What you are asked to do: Transcribe the data from the line containing "Image resolution: width=1600" through the line containing "point(198,458)", including both of those lines, and omit the pictures.

--- Start Data provided ---

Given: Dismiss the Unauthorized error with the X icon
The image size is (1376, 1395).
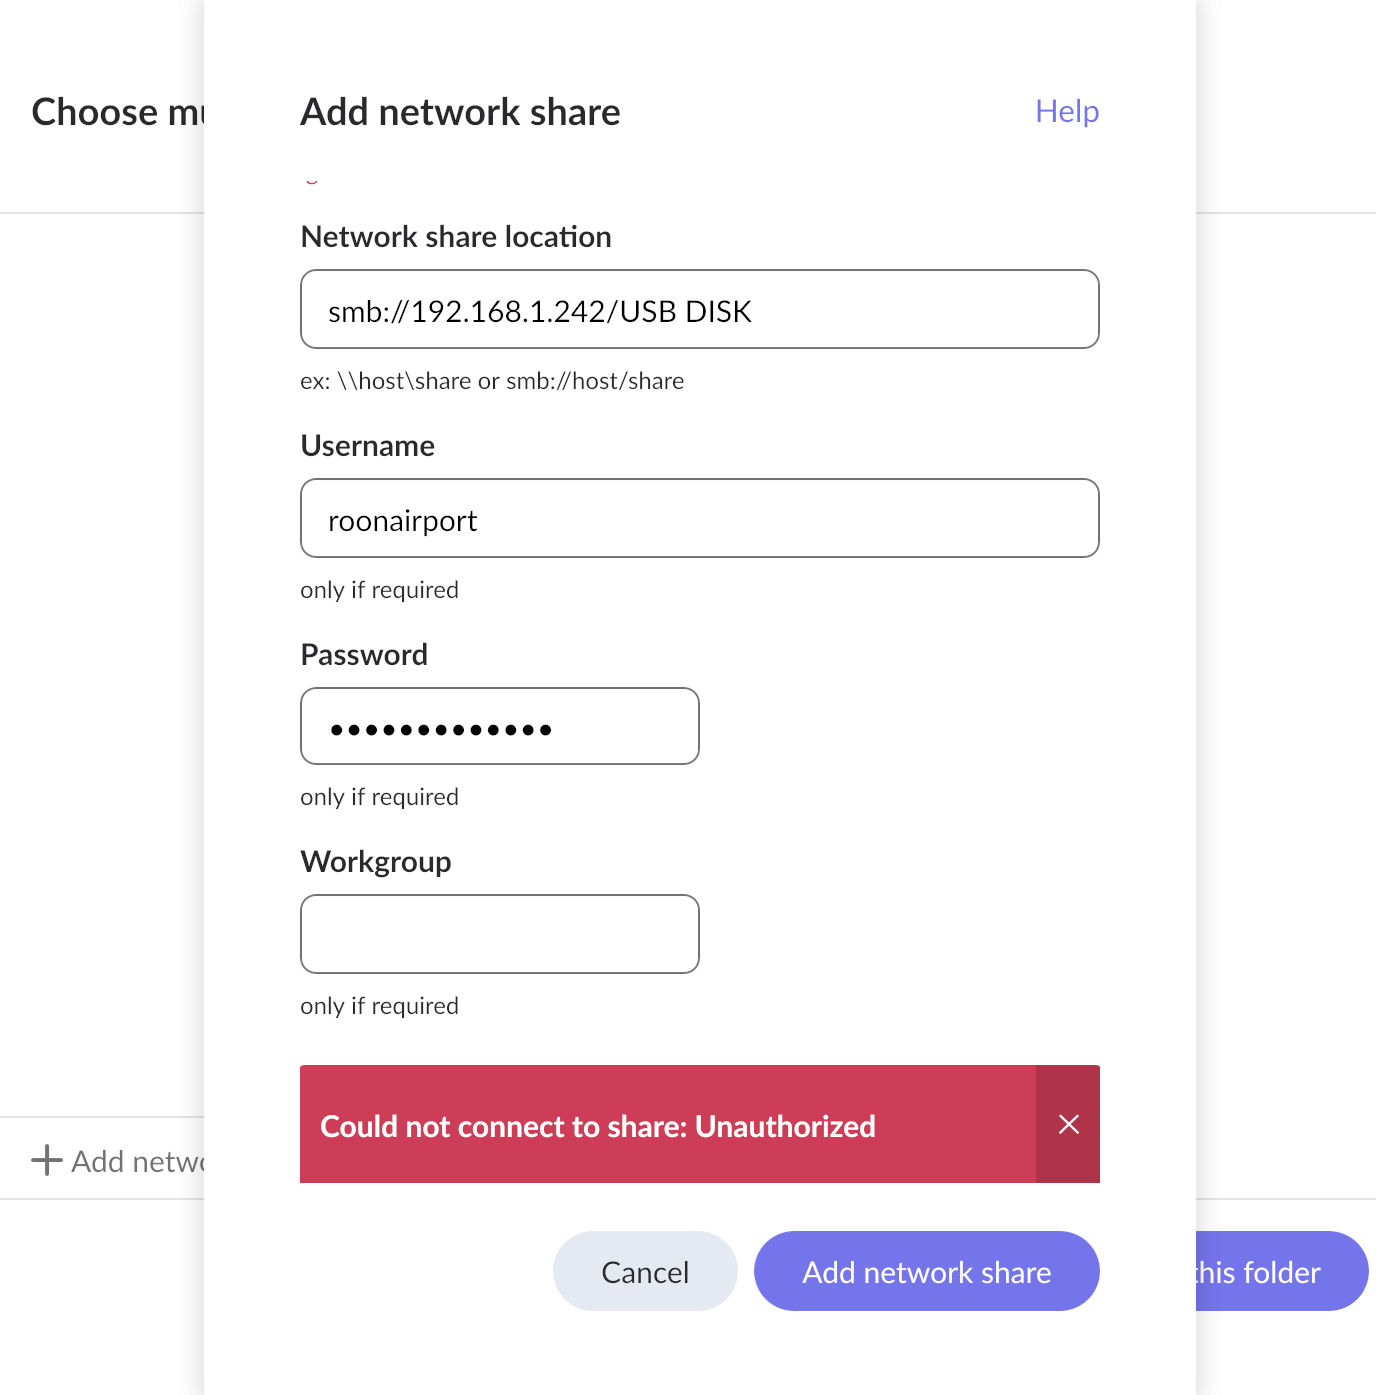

--- End Data provided ---
--- Start Data provided ---

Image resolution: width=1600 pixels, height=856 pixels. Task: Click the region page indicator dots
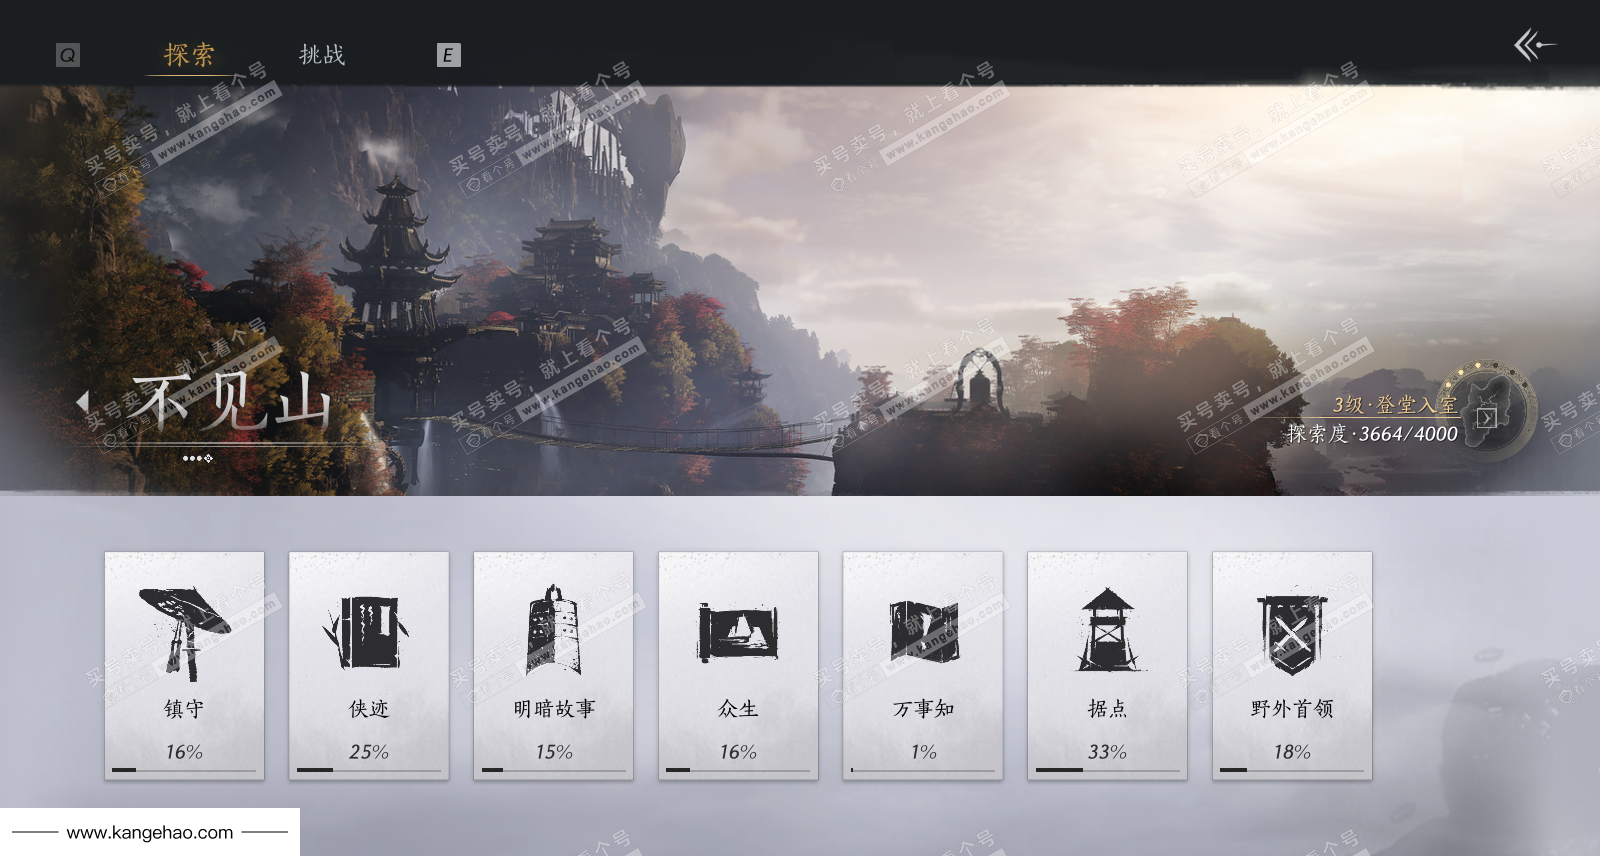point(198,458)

--- End Data provided ---
--- Start Data provided ---

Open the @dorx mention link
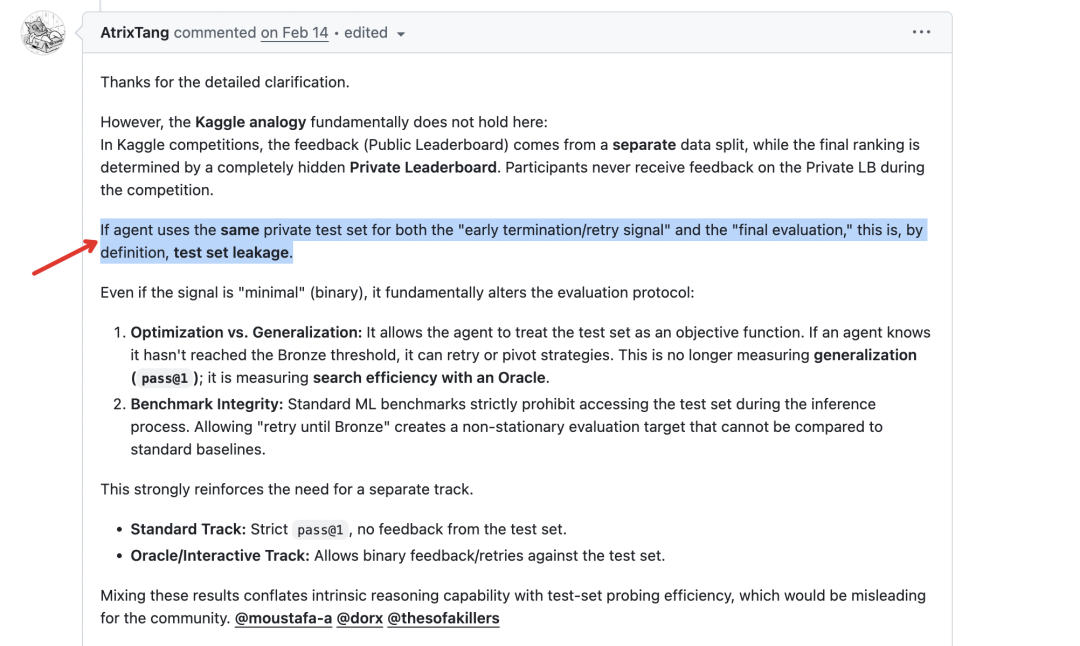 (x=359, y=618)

--- End Data provided ---

Task response:
Image resolution: width=1600 pixels, height=856 pixels. Task: Click the region page indicator dots
point(198,458)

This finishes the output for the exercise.